### The problem
Only the lines below from the one that contains "Visítanos (118, 1030)" through the one that contains "Hlavní (49, 153)" should appear in your answer, exact and without pictures.

### Information shown
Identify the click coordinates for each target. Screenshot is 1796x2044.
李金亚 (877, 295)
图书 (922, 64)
...
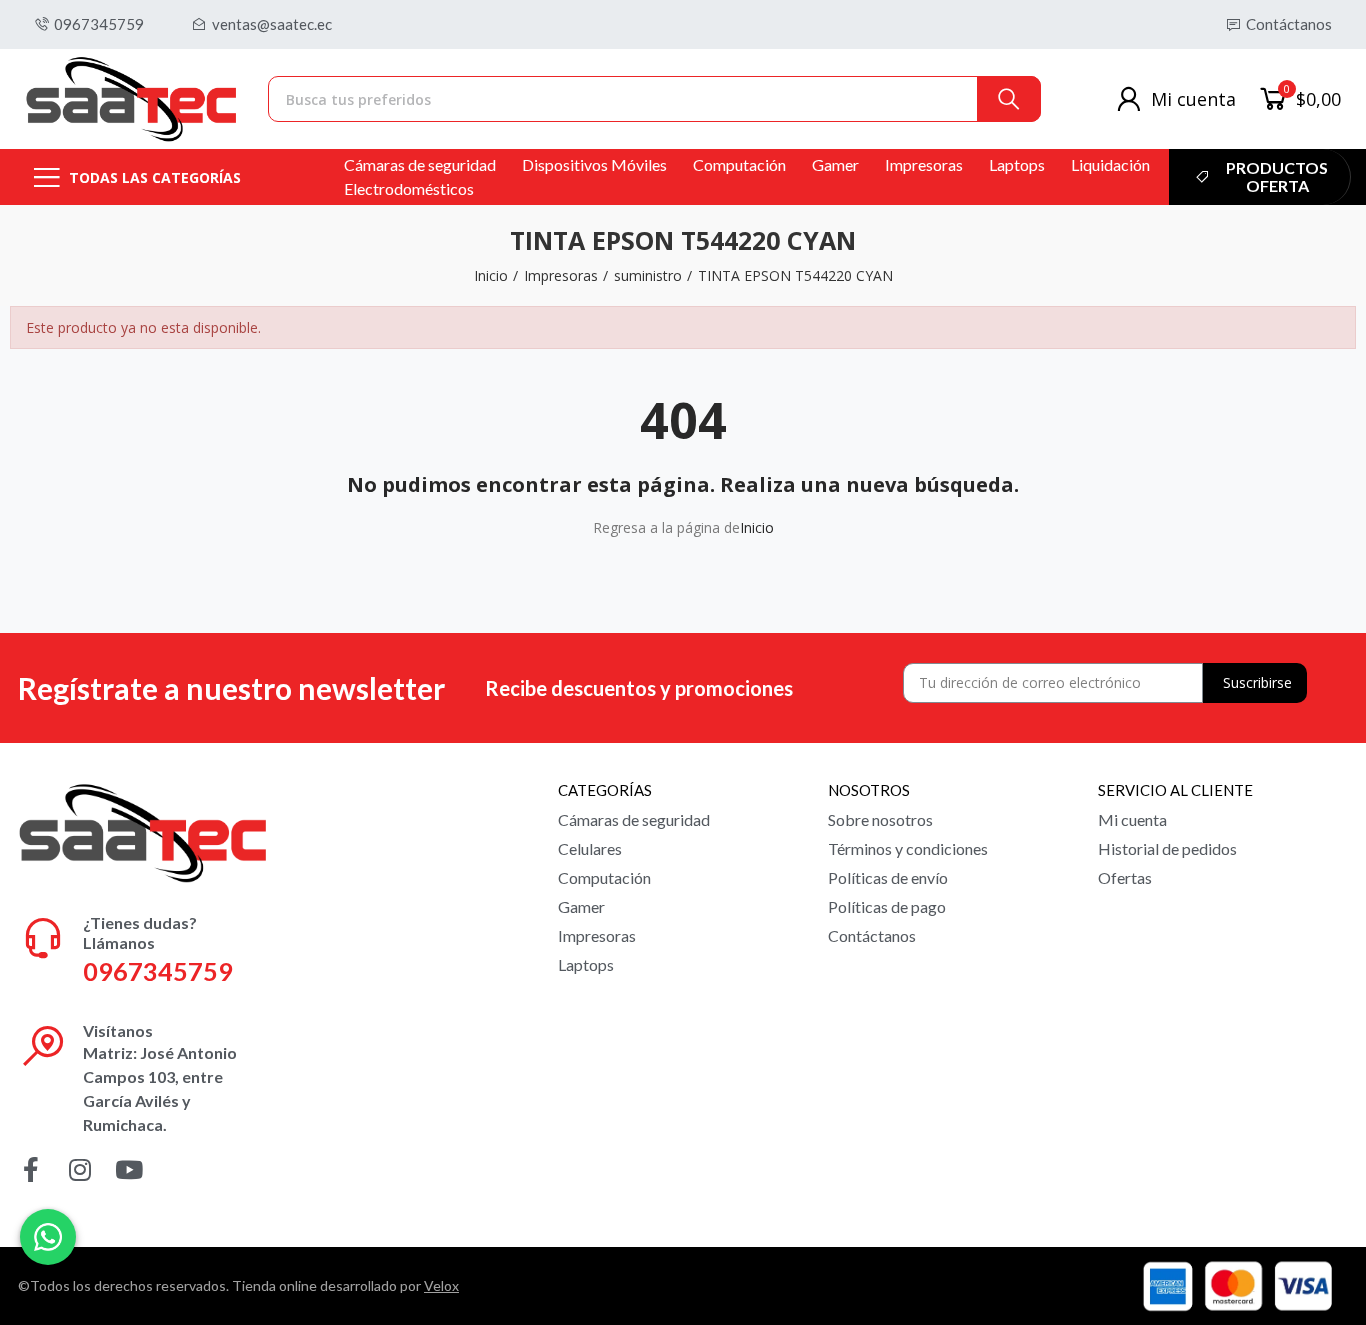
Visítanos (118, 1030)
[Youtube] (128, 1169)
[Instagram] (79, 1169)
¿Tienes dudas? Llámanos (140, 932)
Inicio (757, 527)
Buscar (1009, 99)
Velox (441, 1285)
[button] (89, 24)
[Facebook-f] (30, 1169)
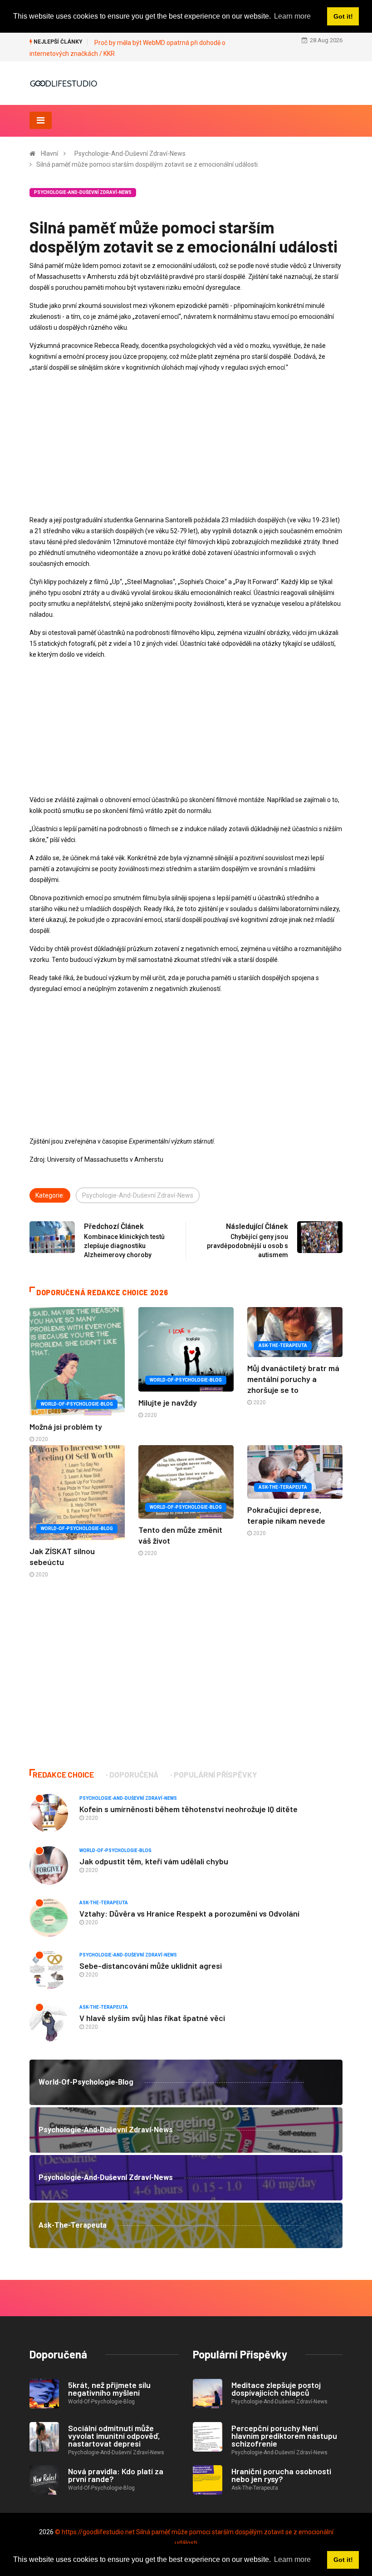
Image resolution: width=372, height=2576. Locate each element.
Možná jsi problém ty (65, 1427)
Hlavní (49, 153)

### Exercise result
Visítanos (118, 1030)
[Youtube] (128, 1169)
[Instagram] (79, 1169)
¿Tienes dudas? Llámanos (140, 932)
Inicio (757, 527)
Buscar (1009, 99)
Velox (441, 1285)
[button] (89, 24)
[Facebook-f] (30, 1169)
Image resolution: width=372, height=2576. Locate each element.
Možná jsi problém ty (65, 1427)
Hlavní (49, 153)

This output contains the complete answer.